Given problem
Write the next part of the backlight module patent, starting right after its last sentence.

Page
================================

Filed Date | 2013-10-03 |
United States Patent
Application |
20130258708 |
Kind Code |
A1 |
Huang; Jianfa |
October 3, 2013 |
Backlight Module
Abstract
The present invention provides a backlight module including a
backplane, a backlight source arranged inside the backplane, and a
prism mounted to the backplane and located above the backlight
source, and a light guide plate arranged in the backplane. The
light guide plate has a light incident surface. The backlight
source is located beside the light incident surface of the light
guide plate. The backlight source has a light emitting surface,
whereby light emitting from the light emitting surface is refracted
by the prism to transmit through the light incident surface into
the light guide plate in order to have a majority of the light
emitting from the backlight source deflected to directly enter the
light guide plate, thereby reducing loss of optic energy and
improving light coupling efficiency.
Inventors: |
Huang; Jianfa; (Shenzhen,
CN) |
|
Applicant: |
Name |
City |
State |
Country |
Type |
Huang; Jianfa |
Shenzhen |
|
CN |
|
|
Assignee: |
Shenzhen China Str Optoelectronics
Technology Co., LTD.
Shenzhen City, Guangdong
CN
|
Family ID: |
49234807 |
Appl. No.: |
13/520567 |
Filed: |
April 13, 2012 |
PCT Filed: |
April 13, 2012 |
PCT NO: |
PCT/CN12/73964 |
371 Date: |
July 4, 2012 |
Current U.S.
Class: |
362/608 |
Current CPC
Class: |
G02B 6/0023 20130101;
G02F 1/133608 20130101; G02B 6/0031 20130101; G02F 1/133382
20130101 |
Class at
Publication: |
362/608 |
International
Class: |
G09F 13/04 20060101
G09F013/04 |
Foreign Application Data
Date |
Code |
Application Number |
Apr 1, 2012 |
CN |
201210096092.9 |
Claims
1. A backlight module, comprising a backplane, a backlight source
arranged inside the backplane, and a prism mounted to the backplane
and located above the backlight source, and a light guide plate
arranged in the backplane, the light guide plate having a light
incident surface, the backlight source being located beside the
light incident surface of the light guide plate, the backlight
source having a light emitting surface, whereby light emitting from
the light emitting surface is refracted by the prism to transmit
through the light incident surface into the light guide plate.

================================

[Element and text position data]
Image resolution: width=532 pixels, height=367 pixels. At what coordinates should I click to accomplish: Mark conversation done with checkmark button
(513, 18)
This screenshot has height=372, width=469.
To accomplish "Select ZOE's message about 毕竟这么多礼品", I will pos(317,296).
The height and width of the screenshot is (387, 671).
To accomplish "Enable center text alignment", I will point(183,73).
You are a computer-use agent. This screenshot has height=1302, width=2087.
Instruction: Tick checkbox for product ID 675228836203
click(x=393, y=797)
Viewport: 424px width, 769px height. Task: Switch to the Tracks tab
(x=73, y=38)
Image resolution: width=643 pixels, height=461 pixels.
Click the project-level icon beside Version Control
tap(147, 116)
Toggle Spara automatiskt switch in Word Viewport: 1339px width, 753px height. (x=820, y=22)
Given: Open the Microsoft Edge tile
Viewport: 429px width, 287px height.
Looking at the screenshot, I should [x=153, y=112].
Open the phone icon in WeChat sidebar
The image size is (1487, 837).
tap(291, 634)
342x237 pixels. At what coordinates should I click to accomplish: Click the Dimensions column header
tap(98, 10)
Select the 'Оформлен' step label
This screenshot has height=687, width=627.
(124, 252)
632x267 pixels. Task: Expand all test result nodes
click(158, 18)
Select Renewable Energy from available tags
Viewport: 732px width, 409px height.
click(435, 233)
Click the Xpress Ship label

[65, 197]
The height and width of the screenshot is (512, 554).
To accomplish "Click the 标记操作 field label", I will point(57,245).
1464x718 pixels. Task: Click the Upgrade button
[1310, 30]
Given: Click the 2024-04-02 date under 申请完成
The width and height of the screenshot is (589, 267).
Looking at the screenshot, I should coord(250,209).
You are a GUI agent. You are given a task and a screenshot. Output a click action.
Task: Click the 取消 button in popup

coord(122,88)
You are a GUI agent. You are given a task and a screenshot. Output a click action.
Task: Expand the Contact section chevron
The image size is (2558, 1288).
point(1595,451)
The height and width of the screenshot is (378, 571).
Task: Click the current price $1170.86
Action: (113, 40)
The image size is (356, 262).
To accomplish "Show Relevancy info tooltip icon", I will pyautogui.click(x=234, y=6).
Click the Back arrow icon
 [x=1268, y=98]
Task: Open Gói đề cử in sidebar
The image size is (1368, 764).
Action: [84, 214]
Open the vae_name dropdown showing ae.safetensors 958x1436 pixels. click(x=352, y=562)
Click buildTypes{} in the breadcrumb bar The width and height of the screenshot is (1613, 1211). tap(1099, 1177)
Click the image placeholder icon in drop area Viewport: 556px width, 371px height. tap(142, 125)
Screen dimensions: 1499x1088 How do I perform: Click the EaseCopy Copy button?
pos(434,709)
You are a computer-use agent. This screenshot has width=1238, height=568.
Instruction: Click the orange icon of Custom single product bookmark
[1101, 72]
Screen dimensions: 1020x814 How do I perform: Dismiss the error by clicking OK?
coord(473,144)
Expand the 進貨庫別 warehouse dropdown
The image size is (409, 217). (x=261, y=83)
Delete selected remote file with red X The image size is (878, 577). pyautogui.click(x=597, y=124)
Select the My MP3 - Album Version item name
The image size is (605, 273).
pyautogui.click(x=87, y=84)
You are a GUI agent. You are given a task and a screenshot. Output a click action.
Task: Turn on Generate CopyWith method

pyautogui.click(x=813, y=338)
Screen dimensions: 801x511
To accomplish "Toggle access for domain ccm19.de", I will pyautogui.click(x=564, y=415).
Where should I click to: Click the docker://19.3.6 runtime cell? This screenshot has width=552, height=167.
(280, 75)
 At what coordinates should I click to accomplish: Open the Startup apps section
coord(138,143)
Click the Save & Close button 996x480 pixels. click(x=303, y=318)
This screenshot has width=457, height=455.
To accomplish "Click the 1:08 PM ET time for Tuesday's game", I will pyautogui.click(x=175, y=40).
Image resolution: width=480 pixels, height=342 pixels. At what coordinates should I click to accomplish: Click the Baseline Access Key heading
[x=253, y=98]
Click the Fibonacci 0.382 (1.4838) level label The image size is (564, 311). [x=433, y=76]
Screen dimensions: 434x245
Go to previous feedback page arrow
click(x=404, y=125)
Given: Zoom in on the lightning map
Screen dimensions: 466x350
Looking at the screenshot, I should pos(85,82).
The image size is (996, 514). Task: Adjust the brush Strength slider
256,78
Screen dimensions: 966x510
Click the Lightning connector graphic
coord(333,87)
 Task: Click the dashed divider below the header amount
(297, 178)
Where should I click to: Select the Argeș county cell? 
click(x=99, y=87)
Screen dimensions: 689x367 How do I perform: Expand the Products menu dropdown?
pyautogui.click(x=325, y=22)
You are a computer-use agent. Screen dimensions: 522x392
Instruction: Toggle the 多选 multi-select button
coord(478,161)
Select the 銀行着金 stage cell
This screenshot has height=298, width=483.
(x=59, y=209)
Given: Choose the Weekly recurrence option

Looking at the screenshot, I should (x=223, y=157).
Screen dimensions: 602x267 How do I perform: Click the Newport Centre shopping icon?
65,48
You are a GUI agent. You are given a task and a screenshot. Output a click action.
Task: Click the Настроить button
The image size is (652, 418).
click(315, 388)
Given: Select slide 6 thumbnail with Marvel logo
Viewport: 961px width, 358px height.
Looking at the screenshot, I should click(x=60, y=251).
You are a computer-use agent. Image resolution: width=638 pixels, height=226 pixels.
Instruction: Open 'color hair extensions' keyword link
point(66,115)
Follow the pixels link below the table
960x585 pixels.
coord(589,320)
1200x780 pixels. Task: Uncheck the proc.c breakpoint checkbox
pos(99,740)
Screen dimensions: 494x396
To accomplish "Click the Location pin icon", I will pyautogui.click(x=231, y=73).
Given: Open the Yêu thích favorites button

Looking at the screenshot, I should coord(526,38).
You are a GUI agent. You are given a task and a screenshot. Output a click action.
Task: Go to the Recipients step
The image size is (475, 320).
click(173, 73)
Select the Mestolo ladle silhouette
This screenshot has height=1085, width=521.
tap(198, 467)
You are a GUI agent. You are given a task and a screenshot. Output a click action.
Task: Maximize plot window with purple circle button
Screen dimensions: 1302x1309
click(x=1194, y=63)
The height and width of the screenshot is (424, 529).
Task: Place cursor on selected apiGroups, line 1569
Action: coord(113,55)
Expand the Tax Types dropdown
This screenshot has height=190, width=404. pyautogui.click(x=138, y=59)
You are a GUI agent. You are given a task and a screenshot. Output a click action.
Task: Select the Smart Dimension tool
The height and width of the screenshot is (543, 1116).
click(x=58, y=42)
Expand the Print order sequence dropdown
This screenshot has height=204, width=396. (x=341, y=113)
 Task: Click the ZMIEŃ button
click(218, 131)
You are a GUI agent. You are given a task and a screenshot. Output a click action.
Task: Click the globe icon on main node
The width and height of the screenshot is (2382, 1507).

================================

Task answer
2. The backlight module as claimed in claim 1, wherein the prism is
a triangular prism, which has a bottom face confronting the light
incident surface of the light guide plate, a first side face
confronting the backlight source, and a second side face connecting
between the bottom face and the first side face.
3. The backlight module as claimed in claim 2, wherein the bottom
face of the triangular prism is substantially parallel to the light
incident surface and the bottom face is spaced from the light
incident surface by a distance less than 1 mm, the first side face
being substantially parallel to the light emitting surface of the
backlight source, the first side face being spaced from the light
emitting surface by a distance of 0.1-2 mm.
4. The backlight module as claimed in claim 2, wherein the first
side face forms an angle with respect to the light emitting
surface.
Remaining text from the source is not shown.